WHAT IS REQUIRED =>
Among the entries below, copy only the span from the line containing "Task: Click the price tag icon beside ショッピング" through the line containing "Go back via 返回上一级 link". Do so exactly, and skip the pictures.

INPUT RECORDS =>
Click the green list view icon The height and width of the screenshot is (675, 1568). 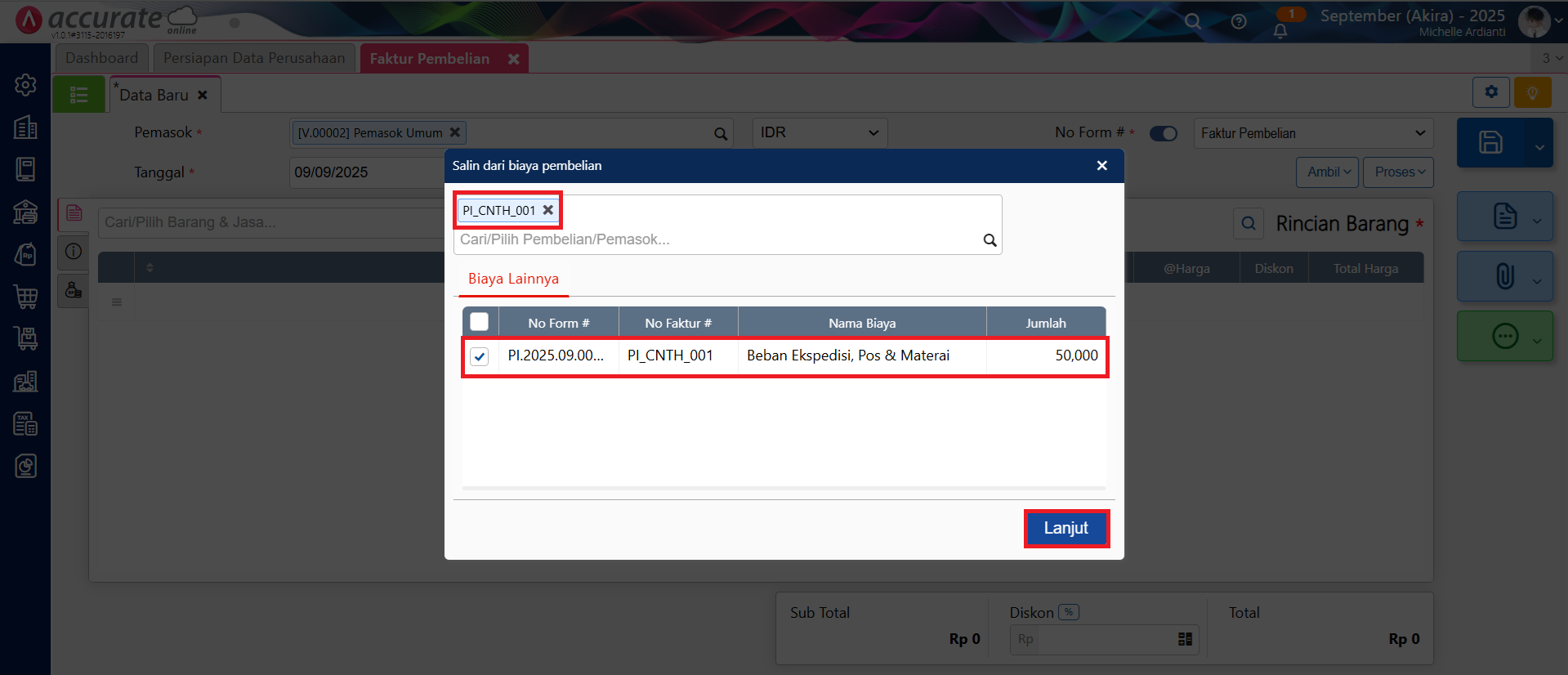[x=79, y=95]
---
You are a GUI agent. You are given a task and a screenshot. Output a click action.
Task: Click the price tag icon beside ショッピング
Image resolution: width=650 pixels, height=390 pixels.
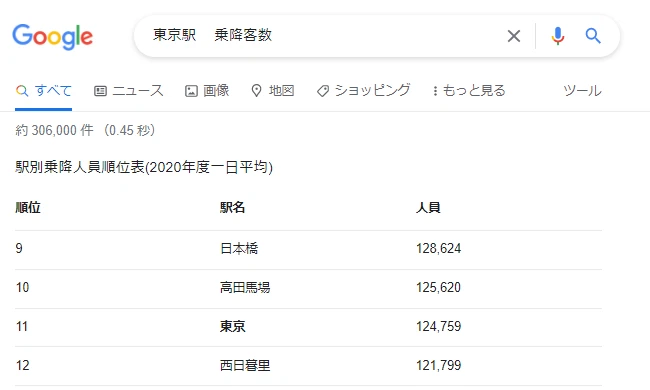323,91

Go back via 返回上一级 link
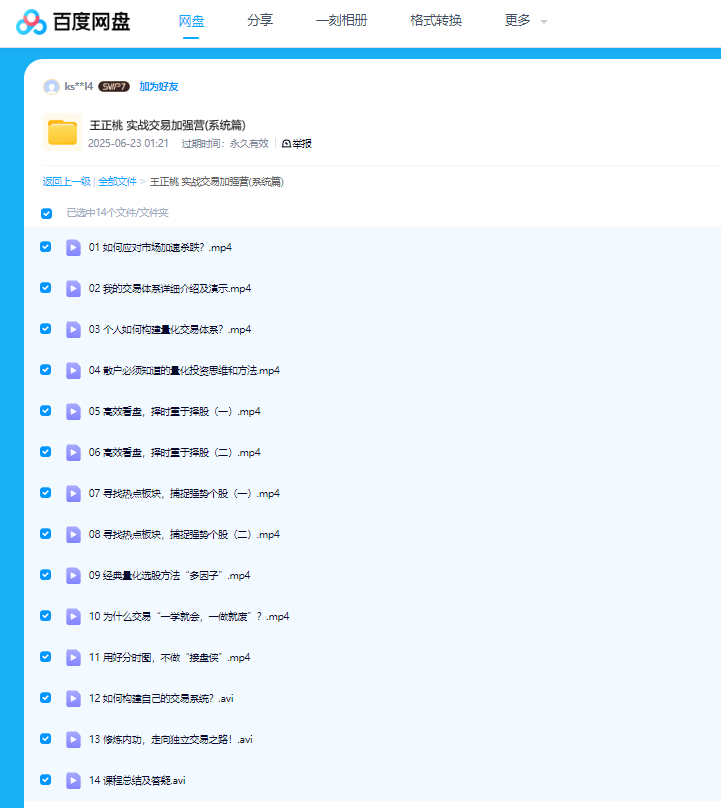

RESPONSE =>
Task: Click the price tag icon beside ショッピング
Image resolution: width=650 pixels, height=390 pixels.
323,91

Go back via 返回上一级 link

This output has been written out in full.